While most of the evidence against him was circumstantial, a bloody palm print on an envelope led to Kuhl's conviction. Kuhl's trial, which began in September 1917, was noted to be the first time  palm prints were used as evidence in a U.S. courtroom. State v. Kuhl also set the precedent that palm prints were as valid as fingerprints in criminal cases for identifying individuals.

Biography
Ben Kuhl was from Michigan. In 1903, he was jailed in Marysville, California for petty larceny, and had also been sentenced to do 1 to 10 years in Oregon for horse theft. Kuhl arrived in Lander County, Nevada in 1916 and lived in a tent with two other drifters, Ed Beck and Billy McGraw. He worked as a cook at the OK Mine for about a month before he was fired for attempting to jump another man's mining claim. He was arrested for trespassing in Jarbidge.

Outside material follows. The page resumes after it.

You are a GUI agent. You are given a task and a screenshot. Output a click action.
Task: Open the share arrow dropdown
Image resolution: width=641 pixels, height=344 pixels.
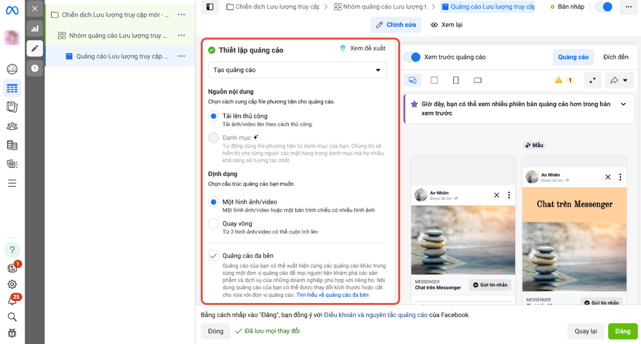pyautogui.click(x=619, y=81)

The Jarbidge Stage Robbery occurred on December 5, 1916, just before 6:30 PM. The mail wagon from Three Creek, Idaho, drawn by two horses, was ambushed. Searcy was killed by a .44 caliber slug to the head, and about $3,000 was stolen. While the money was never recovered, almost fifty pieces of evidence were collected. Kuhl, Beck, McGraw, and another acquaintance, B.E. Jennings, were caught soon after the incident occurred. Most of the evidence against Kuhl was circumstantial. However, there was a bloody palm print on a letter from the wagon's mail pouch; and Kuhl became the first American convicted of murder based on a palm print. His death sentence was commuted to life in prison at the Nevada State Prison in Carson City, Nevada, but he was paroled on May 7, 1945.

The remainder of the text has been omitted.